Átila Iamarino surgiu no cenário nacional como um brilhante divulgador da ciência. Com seus vídeos inteligentes e divertidos, Átila se notabilizou por traduzir assuntos áridos em uma linguagem acessível ao leigo.
Com o início da pandemia, Átila utilizou toda a sua habilidade para chamar a atenção do público para o problema, ajudando a conscientizar a população para a importância do distanciamento social e cuidados básicos de higiene.
Mas Átila evoluiu. Ou involuiu, a depender do ponto de vista. Passou de divulgador científico para militante político. O post abaixo é só um exemplo.
Há dois problemas com esse post, um formal e o outro conceitual.

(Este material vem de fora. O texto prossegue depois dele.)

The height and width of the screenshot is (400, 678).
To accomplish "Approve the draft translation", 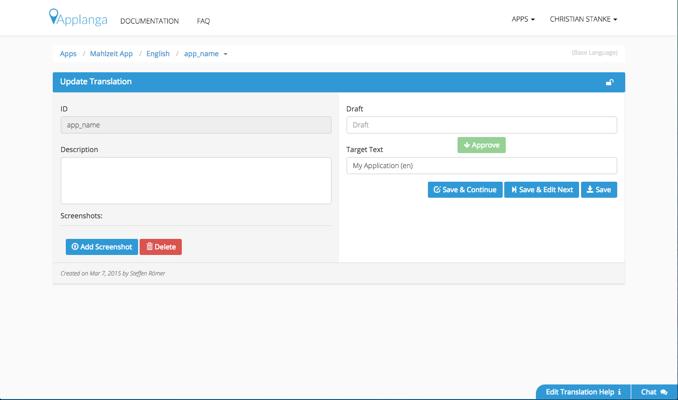I will point(481,145).
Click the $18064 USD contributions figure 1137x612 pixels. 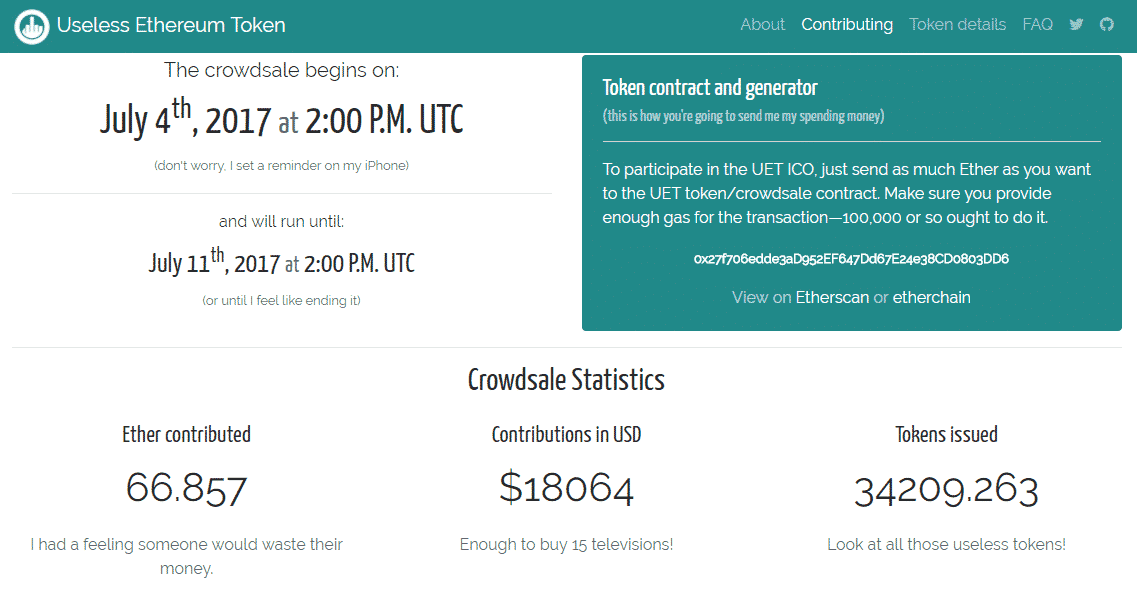click(x=566, y=489)
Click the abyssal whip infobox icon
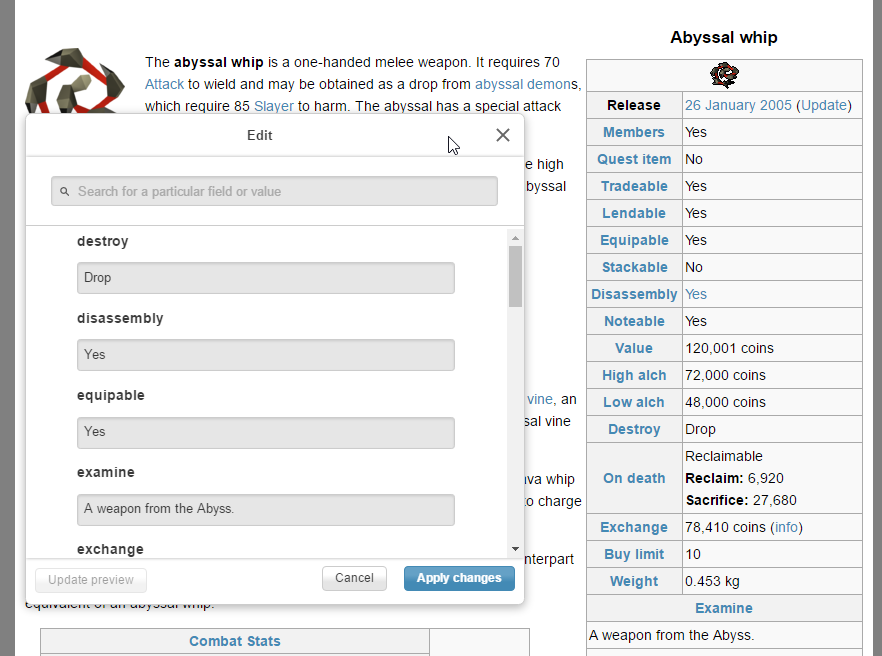The width and height of the screenshot is (882, 656). (x=723, y=75)
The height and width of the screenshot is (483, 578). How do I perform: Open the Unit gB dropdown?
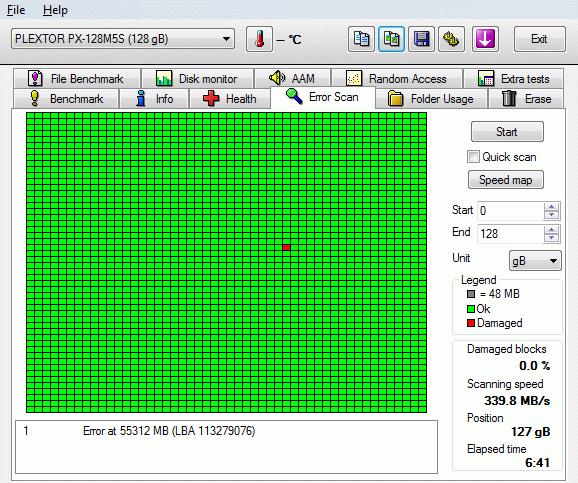(535, 261)
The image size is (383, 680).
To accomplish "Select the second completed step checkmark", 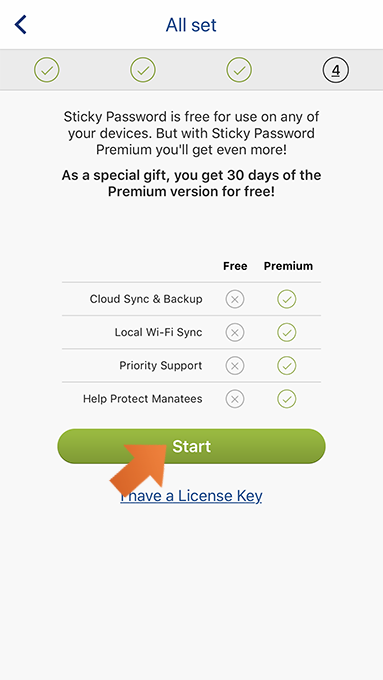I will click(143, 70).
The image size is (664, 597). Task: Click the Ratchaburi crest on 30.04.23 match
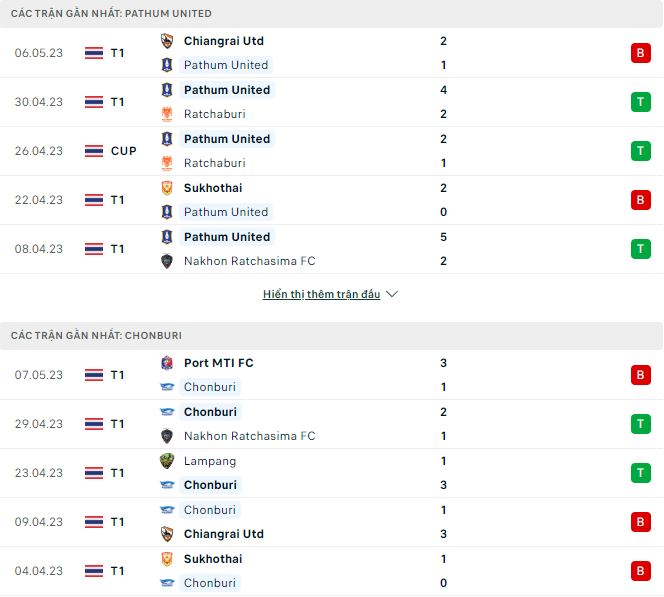pos(167,114)
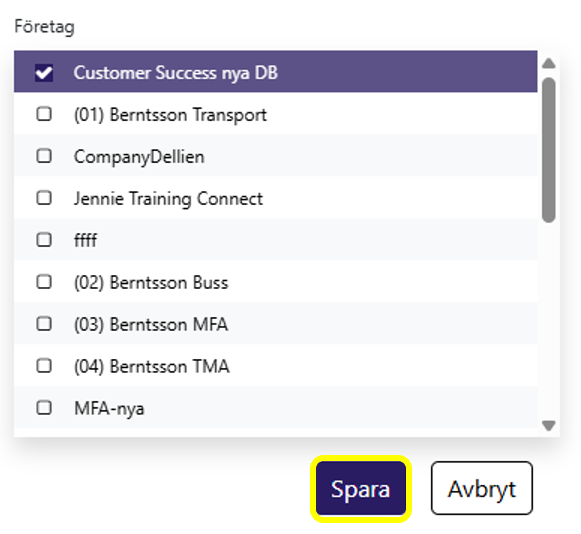
Task: Tick the (04) Berntsson TMA checkbox
Action: 44,366

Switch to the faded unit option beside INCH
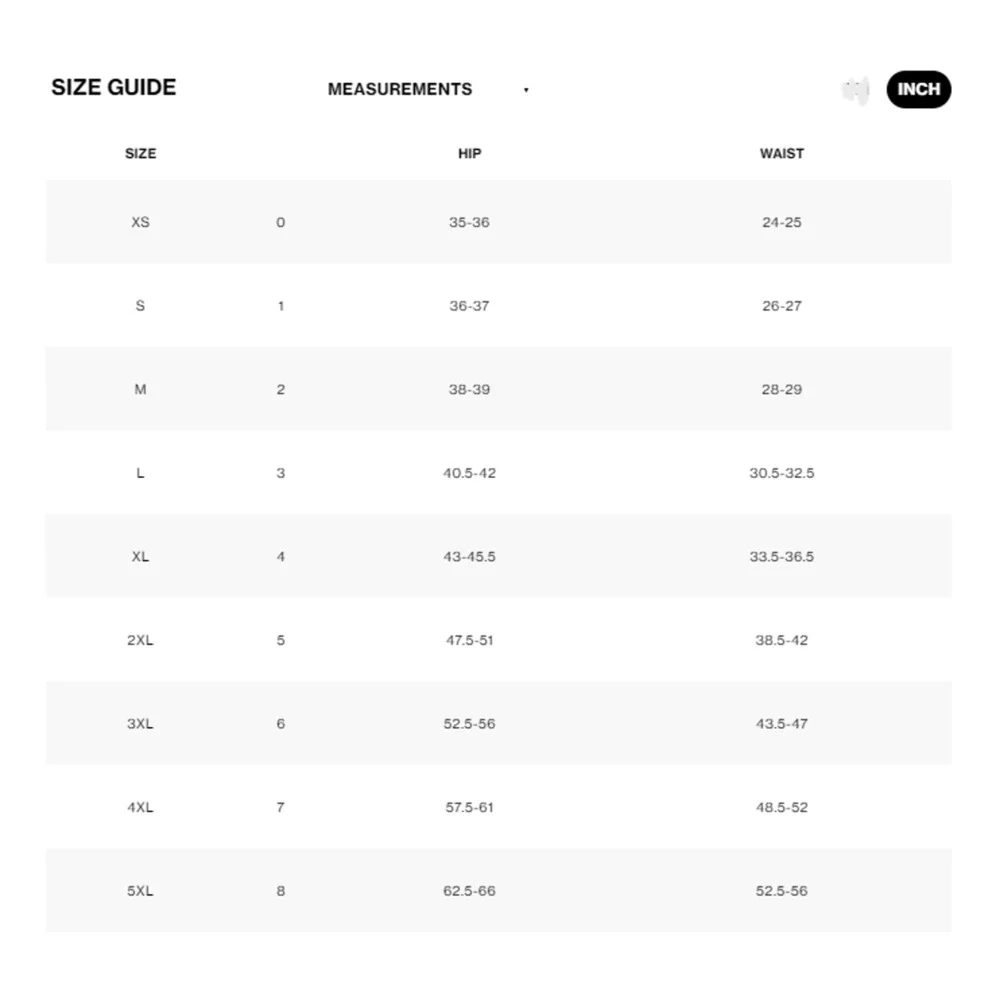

O formal (o menos importante) é a comparação entre o número de armas por habitante com o número de vacinas por habitante. Átila está se referindo ao novo decreto presidencial, que aumenta o limite de armas por pessoa de 4 para 6. Obviamente não há 6 armas por habitante no Brasil, isso é apenas um novo limite, que vai ser usado por pouquíssimas pessoas. Além do mais, mesmo que 100% da população estivesse vacinada, essa comparação seria “seis armas por habitante versus uma vacina por habitante”, o que ainda assim passaria a impressão de escolhas equivocadas por parte do governo. Bem, do ponto de vista formal, essa comparação é um completo non sense.
Mas o mais importante é o problema conceitual. A mensagem por trás do post é a seguinte: o governo Bolsonaro está mais interessado em distribuir armas do que vacinas para a população.
É um direito ser contra o acesso a armas por parte da população. Eu mesmo não gosto da ideia. Isso é uma coisa. Outra coisa é misturar a questão das vacinas com a agenda anti-armamentista. O que queria Átila? Que todo o processo legislativo ficasse congelado até que 100% da população fosse vacinada? Não se aprova mais nada até que todos sejam vacinados? Sim, porque qualquer lei aprovada que não seja em prol da vacinação será uma perda de foco. Ou é só a questão das armas e outros temas caros aos bem-pensantes que não podem ser tocados durante a pandemia?
Bolsonaro foi eleito com uma agenda bem definida. Essa questão das armas é um dos poucos temas em que este governo não está cometendo estelionato eleitoral. Não gosta da agenda? Esforce-se por eleger outro candidato nas próximas eleições. Este que está no Palácio do Planalto quer armar a população. E não deveria ser surpresa para ninguém.
O governo Bolsonaro tem sido uma nulidade nessa questão das vacinas. Eu mesmo escrevi vários posts a respeito. Criticá-lo por isso está mais do que certo. O problema é misturar duas agendas que não se comunicam somente com o objetivo de lacrar.
Quando um cientista começa a usar a ciência para fazer política, passa a falar somente para o público politicamente alinhado. As conclusões apresentadas passam a ser questionáveis: afinal, aquilo é ciência ou só narrativa? A ciência deixa de ser universal para servir de arma política.
A ciência engajada é o túmulo da ciência.